_Petunjuk Tugas:_ Lanjutkan berita tentang penghapusan jurusan IPA, IPS, dan Bahasa di SMA, mulai tepat setelah kalimat terakhirnya.

_Teks Sumber:_
• • • •

Jakarta –
Kementerian Pendidikan, Kebudayaan, Riset, dan Teknologi (Kemendikbudristek) menghapuskan jurusan IPA, IPS, dan Bahasa di SMA/sederajat mulai tahun ajaran 2024/2025. Kabar tersebut menuai respons dari banyak pihak.
Salah satunya dari pengamat sosiologi sekaligus dosen Sosiologi Universitas Airlangga (Unair), Dr Tuti Budirahayu Dra M Si. Menurutnya, kebijakan tersebut baik untuk menghapus stigma negatif di SMA.
Pasalnya selama jurusan IPA, IPS, dan bahasa tetap ada, pengkotak-kotakan masih bisa terjadi. Stigma negatif pun masih terus datang terhadap jurusan IPS dan bahasa yang peminatnya lebih sedikit dari IPA.
ADVERTISEMENT
SCROLL TO CONTINUE WITH CONTENT
“Mereka yang masuk ke jurusan IPS dan bahasa cenderung mendapatkan label sebagai anak-anak nakal, bandel, dan tidak secerdas anak-anak jurusan IPA,” ujarnya, dilansir dari laman Unair, Kamis (25/7/2024).
Penjurusan Hanya Menstratifikasi Siswa
Lebih lanjut, Tuti mengatakan penjurusan selalu dikonstruksikan sebagai bentuk stratifikasi siswa. Baik dalam membedakan kecerdasan, karakter, dan perilaku mereka.
Tak cuma di lingkungan SMA, stratifikasi pun berlanjut ke jenjang perguruan tinggi. Siswa dari jurusan IPA dapat memilih jurusan lebih banyak dibandingkan lulusan IPS atau bahasa.

• • • •

(Data Tersimpan)
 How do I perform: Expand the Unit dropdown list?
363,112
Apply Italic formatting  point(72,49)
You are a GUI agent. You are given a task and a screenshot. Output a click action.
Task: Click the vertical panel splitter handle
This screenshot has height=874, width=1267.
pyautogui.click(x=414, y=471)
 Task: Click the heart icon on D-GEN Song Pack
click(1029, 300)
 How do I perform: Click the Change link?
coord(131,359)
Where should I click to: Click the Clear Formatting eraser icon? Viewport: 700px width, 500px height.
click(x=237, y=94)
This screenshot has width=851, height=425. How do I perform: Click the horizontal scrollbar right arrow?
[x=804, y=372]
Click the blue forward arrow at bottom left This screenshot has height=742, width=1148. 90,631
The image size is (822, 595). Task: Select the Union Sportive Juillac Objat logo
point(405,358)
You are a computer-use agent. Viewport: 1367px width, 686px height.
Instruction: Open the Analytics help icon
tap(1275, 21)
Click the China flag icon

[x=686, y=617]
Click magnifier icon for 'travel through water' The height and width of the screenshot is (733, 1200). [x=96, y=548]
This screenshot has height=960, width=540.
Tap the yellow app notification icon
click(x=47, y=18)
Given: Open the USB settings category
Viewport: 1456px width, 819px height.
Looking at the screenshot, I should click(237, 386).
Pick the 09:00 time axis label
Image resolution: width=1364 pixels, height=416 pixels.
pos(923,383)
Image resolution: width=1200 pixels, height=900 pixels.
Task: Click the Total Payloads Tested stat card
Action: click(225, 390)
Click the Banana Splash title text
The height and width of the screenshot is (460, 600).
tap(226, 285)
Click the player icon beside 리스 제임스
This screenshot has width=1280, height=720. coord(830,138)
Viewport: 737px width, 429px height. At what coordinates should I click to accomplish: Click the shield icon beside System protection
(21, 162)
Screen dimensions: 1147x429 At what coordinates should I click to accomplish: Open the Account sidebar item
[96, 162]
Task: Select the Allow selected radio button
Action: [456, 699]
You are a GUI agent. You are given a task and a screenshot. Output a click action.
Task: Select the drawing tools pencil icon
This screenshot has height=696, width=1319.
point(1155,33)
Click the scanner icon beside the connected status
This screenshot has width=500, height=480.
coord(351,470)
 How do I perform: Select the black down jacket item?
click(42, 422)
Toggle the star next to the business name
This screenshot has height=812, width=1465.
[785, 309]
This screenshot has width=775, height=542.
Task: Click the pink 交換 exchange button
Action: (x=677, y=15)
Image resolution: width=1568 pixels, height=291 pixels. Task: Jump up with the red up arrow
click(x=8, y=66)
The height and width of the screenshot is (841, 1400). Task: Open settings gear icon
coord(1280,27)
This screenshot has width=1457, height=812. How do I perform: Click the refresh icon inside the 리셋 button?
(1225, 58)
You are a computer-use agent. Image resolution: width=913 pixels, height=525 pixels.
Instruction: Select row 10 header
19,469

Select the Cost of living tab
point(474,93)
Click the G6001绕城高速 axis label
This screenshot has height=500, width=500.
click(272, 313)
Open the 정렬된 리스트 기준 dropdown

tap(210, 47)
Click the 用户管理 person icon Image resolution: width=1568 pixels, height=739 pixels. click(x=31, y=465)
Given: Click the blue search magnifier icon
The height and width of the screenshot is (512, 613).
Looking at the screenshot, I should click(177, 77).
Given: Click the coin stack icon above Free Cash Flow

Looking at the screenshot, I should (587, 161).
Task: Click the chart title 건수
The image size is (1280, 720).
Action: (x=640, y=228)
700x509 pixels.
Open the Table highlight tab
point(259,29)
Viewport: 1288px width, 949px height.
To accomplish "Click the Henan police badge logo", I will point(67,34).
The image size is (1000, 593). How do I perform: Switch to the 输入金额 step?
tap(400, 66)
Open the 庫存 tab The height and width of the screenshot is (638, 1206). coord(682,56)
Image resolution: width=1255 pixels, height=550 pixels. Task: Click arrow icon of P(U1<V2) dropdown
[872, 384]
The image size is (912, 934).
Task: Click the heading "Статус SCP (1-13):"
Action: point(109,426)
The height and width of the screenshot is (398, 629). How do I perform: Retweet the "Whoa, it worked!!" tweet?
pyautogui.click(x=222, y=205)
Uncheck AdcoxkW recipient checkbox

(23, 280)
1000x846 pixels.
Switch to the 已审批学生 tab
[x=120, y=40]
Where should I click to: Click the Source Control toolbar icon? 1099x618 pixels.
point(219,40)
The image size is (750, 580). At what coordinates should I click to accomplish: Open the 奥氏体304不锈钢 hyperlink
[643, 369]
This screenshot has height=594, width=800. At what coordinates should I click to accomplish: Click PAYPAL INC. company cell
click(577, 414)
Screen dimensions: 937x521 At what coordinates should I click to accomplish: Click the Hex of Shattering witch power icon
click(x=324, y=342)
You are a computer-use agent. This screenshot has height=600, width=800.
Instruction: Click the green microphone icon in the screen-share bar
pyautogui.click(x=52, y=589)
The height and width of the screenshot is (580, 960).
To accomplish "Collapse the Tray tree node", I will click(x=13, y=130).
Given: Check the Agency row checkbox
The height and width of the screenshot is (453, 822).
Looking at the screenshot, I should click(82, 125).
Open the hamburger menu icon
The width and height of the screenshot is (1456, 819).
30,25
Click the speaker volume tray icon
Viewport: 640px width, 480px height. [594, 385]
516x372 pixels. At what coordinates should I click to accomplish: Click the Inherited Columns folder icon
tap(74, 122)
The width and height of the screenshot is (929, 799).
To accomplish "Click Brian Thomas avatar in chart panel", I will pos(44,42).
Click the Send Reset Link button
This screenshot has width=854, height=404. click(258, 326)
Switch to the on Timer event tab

• • • •

_Hasil Tugas:_
“Terjadi diskriminasi pada siswa IPS dan bahasa karena dianggap tidak pandai dalam berlogika, matematika atau ilmu eksakta. Inilah yang kemudian menyebabkan siswa IPS dan bahasa berada pada strata kedua atau ketiga setelah siswa jurusan IPA,” jelas Tuti.
“Dari sisi dampak penjurusan yang tidak menguntungkan siswa IPS dan bahasa, saya patut mengapresiasi kebijakan Kemendikbudristek untuk menghapus penjurusan,” tambahnya.
Penghapusan Jurusan Perlu Didukung Banyak Pihak
Menurut Tuti, kebijakan ini tak hanya bisa diwujudkan oleh Kemendikbudristek. Akan tetapi, juga oleh sekolah, guru, orang tua, hingga siswa itu sendiri.
Dengan adanya kebijakan baru ini, Tuti berharap siswa bisa dengan matang memilih apa yang mereka minati. Untuk mengetahui minat siswa, sekolah juga perlu menyediakan fasilitas yang memadai.
“Hal itu karena mereka memang benar-benar meminati jurusannya. Lalu belajar dengan baik, dan sekolah juga menyediakan fasilitas belajar serta guru-guru yang baik pula,” katanya.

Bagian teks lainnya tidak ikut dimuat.